━━━━━ DATA EXTRACT ━━━━━

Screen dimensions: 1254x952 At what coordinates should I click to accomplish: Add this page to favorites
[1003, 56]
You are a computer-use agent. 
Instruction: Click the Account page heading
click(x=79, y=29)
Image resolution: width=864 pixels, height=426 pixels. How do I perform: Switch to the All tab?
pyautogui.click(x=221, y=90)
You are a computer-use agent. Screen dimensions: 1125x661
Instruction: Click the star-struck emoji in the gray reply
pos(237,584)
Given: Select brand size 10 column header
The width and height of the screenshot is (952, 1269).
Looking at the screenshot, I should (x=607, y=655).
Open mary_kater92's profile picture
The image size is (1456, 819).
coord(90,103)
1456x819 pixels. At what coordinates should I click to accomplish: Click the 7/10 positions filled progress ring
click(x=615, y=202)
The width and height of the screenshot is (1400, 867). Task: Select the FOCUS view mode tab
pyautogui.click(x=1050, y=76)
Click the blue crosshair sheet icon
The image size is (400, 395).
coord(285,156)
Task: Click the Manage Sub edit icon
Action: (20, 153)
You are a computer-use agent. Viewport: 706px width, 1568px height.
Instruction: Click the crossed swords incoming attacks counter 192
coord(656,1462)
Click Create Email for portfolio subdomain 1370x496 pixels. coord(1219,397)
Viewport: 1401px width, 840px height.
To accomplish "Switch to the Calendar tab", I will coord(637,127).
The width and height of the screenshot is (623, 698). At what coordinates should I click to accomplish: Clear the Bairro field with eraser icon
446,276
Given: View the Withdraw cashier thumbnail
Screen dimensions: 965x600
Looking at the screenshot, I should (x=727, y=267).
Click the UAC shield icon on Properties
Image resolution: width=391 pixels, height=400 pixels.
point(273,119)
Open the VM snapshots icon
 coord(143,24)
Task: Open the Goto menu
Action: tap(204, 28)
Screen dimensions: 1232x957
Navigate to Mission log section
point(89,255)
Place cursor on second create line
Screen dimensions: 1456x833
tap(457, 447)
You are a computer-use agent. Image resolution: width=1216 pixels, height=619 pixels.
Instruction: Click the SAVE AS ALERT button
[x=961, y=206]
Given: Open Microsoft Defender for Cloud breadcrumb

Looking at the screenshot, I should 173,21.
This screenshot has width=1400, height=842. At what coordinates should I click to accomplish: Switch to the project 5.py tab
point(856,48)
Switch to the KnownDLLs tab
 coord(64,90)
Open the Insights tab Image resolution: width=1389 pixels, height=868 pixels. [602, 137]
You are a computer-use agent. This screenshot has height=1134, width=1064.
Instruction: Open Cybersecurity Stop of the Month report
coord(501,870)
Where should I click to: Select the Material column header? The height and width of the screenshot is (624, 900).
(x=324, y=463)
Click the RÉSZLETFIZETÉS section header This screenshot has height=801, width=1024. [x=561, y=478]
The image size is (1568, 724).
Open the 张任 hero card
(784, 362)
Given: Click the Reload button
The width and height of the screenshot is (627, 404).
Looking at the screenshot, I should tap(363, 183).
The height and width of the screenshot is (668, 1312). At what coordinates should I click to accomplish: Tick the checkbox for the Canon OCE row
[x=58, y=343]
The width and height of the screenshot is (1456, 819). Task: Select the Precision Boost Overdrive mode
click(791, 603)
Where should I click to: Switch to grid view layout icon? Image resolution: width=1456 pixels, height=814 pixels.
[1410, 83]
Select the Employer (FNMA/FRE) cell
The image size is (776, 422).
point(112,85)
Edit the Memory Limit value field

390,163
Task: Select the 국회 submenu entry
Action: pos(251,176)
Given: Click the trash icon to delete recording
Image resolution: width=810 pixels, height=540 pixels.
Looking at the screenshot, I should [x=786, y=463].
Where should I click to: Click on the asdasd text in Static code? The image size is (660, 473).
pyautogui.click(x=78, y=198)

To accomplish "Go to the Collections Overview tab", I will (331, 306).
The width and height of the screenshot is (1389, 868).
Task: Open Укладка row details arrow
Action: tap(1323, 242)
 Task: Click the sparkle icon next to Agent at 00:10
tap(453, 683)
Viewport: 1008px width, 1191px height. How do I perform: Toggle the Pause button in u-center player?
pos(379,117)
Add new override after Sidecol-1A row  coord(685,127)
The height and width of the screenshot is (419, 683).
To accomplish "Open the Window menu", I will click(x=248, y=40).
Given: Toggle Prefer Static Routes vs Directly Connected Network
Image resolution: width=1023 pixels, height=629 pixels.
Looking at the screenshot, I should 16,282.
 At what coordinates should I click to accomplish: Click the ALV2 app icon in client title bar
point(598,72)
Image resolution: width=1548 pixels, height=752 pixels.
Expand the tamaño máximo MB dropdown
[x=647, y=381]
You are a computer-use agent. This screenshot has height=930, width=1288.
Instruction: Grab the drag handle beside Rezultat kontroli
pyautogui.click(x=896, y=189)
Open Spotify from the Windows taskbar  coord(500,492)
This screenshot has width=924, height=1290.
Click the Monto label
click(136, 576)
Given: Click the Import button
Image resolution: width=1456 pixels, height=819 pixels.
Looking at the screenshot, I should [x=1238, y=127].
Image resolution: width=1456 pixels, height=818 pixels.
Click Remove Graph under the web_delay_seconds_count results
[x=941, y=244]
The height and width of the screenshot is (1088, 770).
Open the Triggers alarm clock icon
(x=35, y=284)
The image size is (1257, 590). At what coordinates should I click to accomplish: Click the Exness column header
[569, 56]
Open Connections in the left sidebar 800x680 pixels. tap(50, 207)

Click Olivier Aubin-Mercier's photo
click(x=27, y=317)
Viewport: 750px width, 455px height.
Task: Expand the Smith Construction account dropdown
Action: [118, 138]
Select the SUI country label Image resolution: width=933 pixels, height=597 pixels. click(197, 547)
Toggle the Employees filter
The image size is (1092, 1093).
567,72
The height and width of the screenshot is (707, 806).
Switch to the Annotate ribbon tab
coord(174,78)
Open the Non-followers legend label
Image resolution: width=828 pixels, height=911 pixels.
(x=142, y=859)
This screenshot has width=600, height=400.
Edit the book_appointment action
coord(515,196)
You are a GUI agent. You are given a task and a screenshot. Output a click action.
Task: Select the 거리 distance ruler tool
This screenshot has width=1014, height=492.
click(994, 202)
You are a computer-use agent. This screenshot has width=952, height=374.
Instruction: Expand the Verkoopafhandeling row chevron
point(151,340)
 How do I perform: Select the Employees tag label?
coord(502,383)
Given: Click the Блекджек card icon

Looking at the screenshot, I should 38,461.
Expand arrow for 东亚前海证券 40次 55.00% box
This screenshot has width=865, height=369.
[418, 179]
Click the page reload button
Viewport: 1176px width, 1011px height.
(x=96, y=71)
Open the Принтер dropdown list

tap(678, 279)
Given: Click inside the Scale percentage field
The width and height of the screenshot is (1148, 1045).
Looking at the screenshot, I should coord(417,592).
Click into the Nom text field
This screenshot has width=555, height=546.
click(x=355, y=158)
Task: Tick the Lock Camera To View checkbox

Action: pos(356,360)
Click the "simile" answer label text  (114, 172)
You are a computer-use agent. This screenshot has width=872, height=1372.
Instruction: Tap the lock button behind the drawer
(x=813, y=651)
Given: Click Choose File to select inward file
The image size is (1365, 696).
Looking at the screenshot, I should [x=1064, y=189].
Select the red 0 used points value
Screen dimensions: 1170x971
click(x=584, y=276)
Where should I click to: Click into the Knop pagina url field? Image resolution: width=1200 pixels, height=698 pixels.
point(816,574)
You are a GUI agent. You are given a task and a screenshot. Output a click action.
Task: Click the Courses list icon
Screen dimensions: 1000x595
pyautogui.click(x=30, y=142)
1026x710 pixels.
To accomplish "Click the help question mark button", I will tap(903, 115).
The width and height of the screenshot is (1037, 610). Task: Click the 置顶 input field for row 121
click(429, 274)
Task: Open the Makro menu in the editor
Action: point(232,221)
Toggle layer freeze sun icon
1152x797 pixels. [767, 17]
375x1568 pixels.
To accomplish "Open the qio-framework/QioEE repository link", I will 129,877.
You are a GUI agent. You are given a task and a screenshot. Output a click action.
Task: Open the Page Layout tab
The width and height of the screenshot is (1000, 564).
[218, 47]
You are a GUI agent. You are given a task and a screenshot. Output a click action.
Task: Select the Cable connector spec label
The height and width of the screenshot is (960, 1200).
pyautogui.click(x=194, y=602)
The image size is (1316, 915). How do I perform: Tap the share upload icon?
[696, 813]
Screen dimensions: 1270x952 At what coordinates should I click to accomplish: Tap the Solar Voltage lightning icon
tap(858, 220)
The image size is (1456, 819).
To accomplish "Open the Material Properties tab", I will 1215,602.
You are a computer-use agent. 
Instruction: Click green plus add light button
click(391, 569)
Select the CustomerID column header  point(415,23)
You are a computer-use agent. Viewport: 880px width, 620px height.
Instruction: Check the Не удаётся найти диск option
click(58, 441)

━━━━━

> WHAT TO WORK ON: Rename "favorites" to "bookmarks" in the data, covering the first line through the line containing "pyautogui.click(x=221, y=90)", inclusive. Write out only those lines and leave everything else in them unchanged.

> IN RESPONSE:
Screen dimensions: 1254x952 At what coordinates should I click to accomplish: Add this page to bookmarks
[1003, 56]
You are a computer-use agent. 
Instruction: Click the Account page heading
click(x=79, y=29)
Image resolution: width=864 pixels, height=426 pixels. How do I perform: Switch to the All tab?
pyautogui.click(x=221, y=90)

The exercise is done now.